Published: Friday, Mar. 15, 2013 - 12:00 am | Page 10A

Gloomy. Very gloomy. That's the state of the judiciary in California as laid out by Chief Justice Tani Cantil-Sakauye to a joint session of the Legislature on Monday.

Over the last five difficult budget years, the Legislature has cut funding for the courts by $1 billion. Traditionally the judicial branch – the 58 county Superior Courts, the six Courts of Appeal and the state Supreme Court – received 2 percent of the general fund budget. Today, spending on courts accounts for just 1 percent of the general fund. "Equal access to justice for 38 million Californians," the chief justice warned lawmakers, "cannot be had for a penny on the dollar." She is right about that.

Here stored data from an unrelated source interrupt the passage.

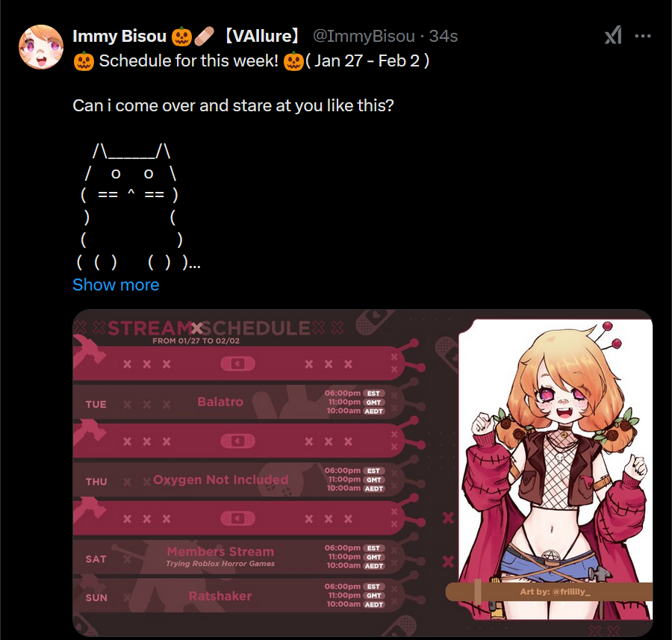
Task: Click the Ratshaker entry on Sunday
Action: (x=220, y=596)
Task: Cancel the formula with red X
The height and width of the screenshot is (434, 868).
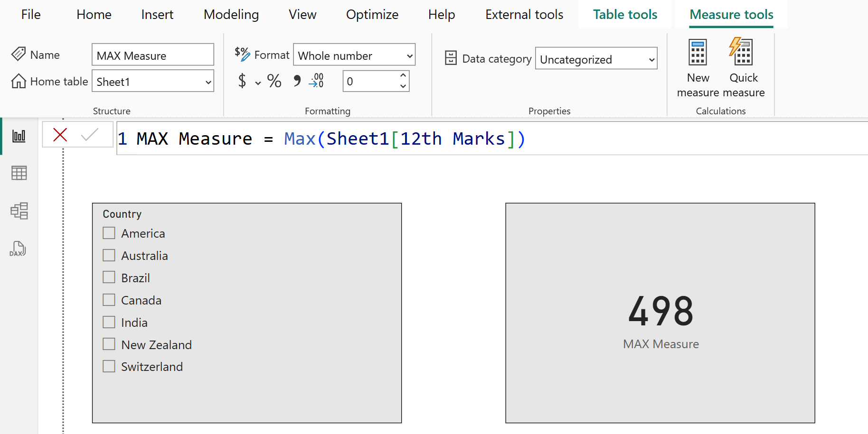Action: point(60,135)

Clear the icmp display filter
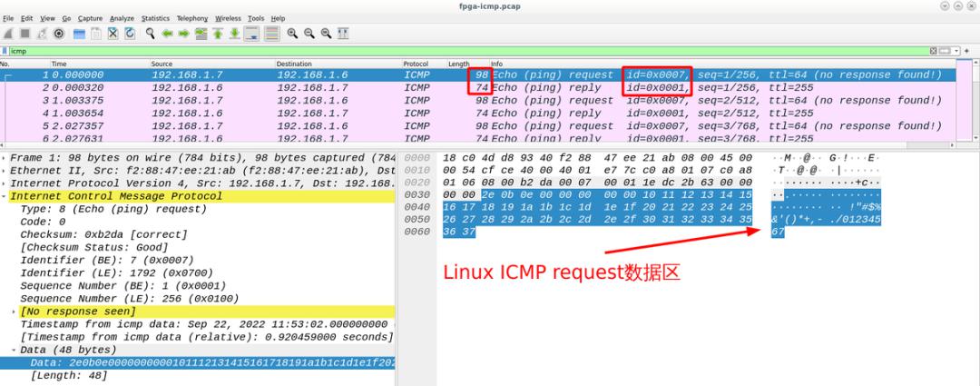click(x=935, y=51)
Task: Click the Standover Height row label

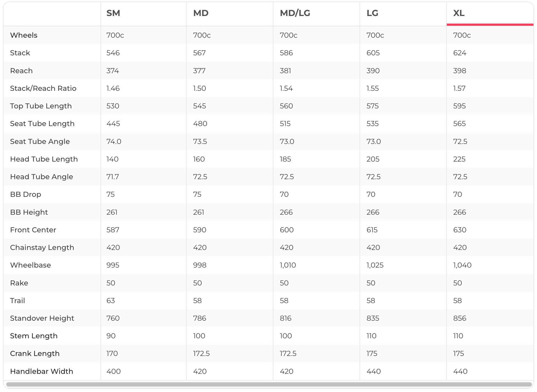Action: [42, 318]
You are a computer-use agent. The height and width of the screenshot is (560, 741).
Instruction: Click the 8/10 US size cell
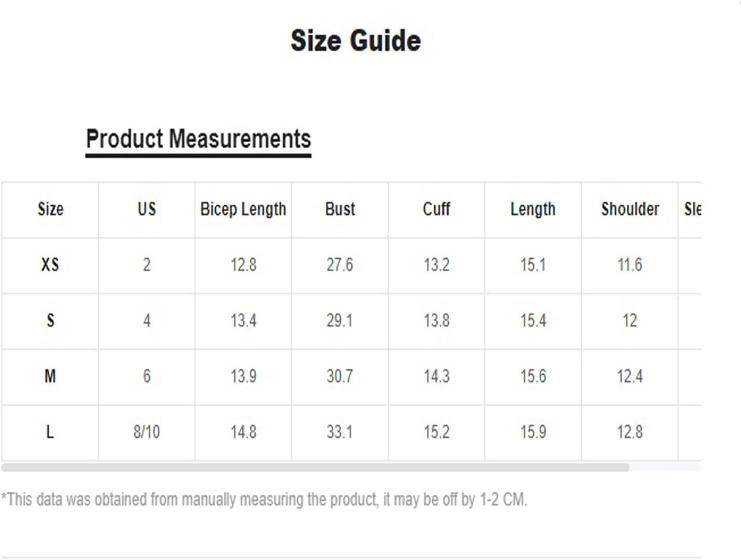147,431
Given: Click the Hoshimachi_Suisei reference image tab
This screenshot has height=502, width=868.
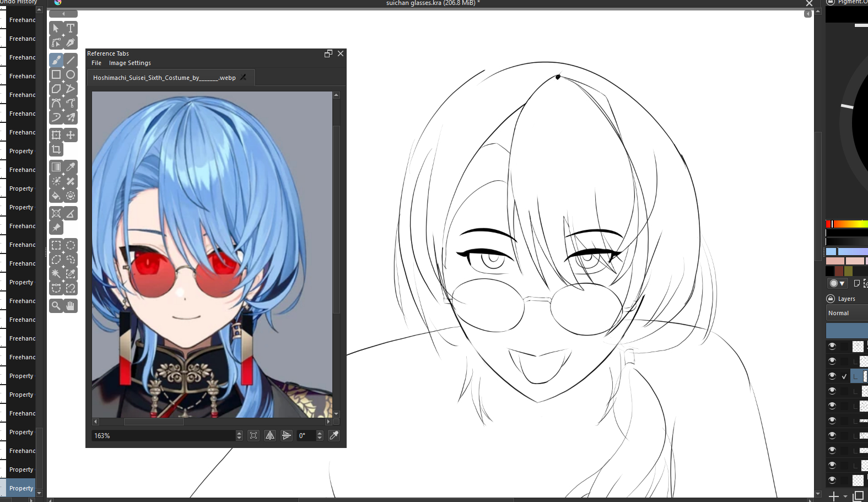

According to the chief justice, since January 2010, 22 courthouses have closed across the state, 114 courtrooms have been shuttered, 30 courts have reduced their hours of operations, and more than 2,600 court employees have either been laid off or left and were not replaced.

Scores of specialty courts for veterans, the homeless, people with mental illnesses and drug addicts have gone by the wayside.

The result – access to justice, particularly the civil side of justice, has been dangerously curtailed.

In Sacramento County, for example, more than a quarter of the courthouse workforce, 230 people, has been laid off or left and not been replaced since 2008. Family law litigants seeking to divorce or settle child custody and support matters can wait up to seven hours to file documents.

Help that used to be available to assist those litigants, 70 percent of whom come without lawyers, has been slashed to the bone. Help with forms, telephone responses and via email is nearly gone. Twenty-five counter service windows have been closed and the hours reduced for those that are left. Even janitorial services have been cut to the most basic level.

If civil litigants are wealthy, they can pay for private mediation. But for the indigent, stuck in overwhelmed and understaffed public courts, it can take as long as five years to schedule a trial. For injured plaintiffs waiting for relief, justice delayed that long is a gross injustice.

The courts themselves are not blameless in this budget crisis. A badly administered statewide court case management system wasted hundreds of millions of dollars before the Administrative Office of the Courts junked it. While Cantil-Sakauye has cut AOC staffing by 30 percent over the last year or so, it had grown top-heavy even as trial courts suffered devastating reductions.

The governor's latest budget does not seek to cut more general fund support for the courts, but it doesn't restore past cuts, either. It redirects court construction funds in a way that delays critical repairs and courthouse replacements.

Meanwhile, common-sense reforms, such as replacing expensive and inefficient court reporters with electronic recording devices, have not been implemented. The Legislative Analyst's Office says that change alone would save the courts $100 million a year, but influential labor unions have kept that cost-saving reform bottled up in the Legislature for years.

Starved of funding and stymied in efforts to reform its own operations, the state of the judiciary is perilous. As Cantil-Sakauye told lawmakers this week, "What we once counted on – that courts would be open, available and ready to dispense prompt justice, is no longer the case in California."